I've lived in my house for almost seventeen years. We built this house as newlyweds and I've been stuck here ever since. I need to just face the fact that I'm never getting out of this house.
I should have known when I met Husband that he wasn't the kind of guy who moved around a lot. He was pretty settled in his own nice little house back then. The fact that it was in a neighborhood that was crumbling around him, with dangerous youth gangs roaming the streets, never fazed him. He wasn't the kind of guy who just up and moved. He had to think about it first for a few decades. Also, he came from a family who didn't like change either, like they'd nail a picture up on the wall in 1946 and that's where it would stay for the next sixty years.

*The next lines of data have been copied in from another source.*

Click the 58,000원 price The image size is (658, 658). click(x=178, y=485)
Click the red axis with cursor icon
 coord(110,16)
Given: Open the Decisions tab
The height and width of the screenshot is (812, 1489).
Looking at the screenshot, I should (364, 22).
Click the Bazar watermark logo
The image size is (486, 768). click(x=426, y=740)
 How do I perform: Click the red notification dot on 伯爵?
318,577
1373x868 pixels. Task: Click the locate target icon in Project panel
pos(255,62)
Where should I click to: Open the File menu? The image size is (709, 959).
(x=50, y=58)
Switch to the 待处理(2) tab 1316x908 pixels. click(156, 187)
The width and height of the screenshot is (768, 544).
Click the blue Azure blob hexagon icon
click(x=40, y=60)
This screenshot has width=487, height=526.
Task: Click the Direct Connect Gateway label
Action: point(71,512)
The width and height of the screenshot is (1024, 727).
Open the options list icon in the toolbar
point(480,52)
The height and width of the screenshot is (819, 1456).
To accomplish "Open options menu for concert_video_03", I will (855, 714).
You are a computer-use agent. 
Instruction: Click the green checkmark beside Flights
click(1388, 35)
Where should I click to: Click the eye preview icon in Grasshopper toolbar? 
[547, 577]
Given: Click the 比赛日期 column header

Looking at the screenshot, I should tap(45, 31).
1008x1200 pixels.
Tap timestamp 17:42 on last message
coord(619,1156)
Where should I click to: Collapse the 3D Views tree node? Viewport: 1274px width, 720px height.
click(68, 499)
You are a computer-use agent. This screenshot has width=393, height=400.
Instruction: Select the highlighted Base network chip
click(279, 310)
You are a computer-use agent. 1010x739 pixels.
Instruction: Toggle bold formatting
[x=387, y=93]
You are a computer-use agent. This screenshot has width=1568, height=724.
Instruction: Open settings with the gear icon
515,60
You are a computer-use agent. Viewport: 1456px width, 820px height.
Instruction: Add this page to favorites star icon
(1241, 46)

Meanwhile, in my family, my mother spent the sixties repainting, recarpeting, refurbishing. If she ran out of money, she just picked up our furniture and threw it down, like dice, into a new decorating configuration. She could never leave anything alone, except permanent fixtures, like light switches and staircases.
I'm not saying my house isn't great, on the inside. Somehow, in 1993 when we bought it, before we even had kids, we ended up with a house with enough space. Nowadays we use a lot more of that space, but still, we're not squished.
But this great house is plopped on a postage stamp piece of property, and the house takes up most of it. If I reach an arm out the window, I can almost touch my neighbor's house. Our front yards are gravel, like the alleys were back in Chicago. In Arizona this is called "landscaping." Since grass doesn't grow naturally here, our backyard has a combination of dirt and weeds that we like to call a lawn.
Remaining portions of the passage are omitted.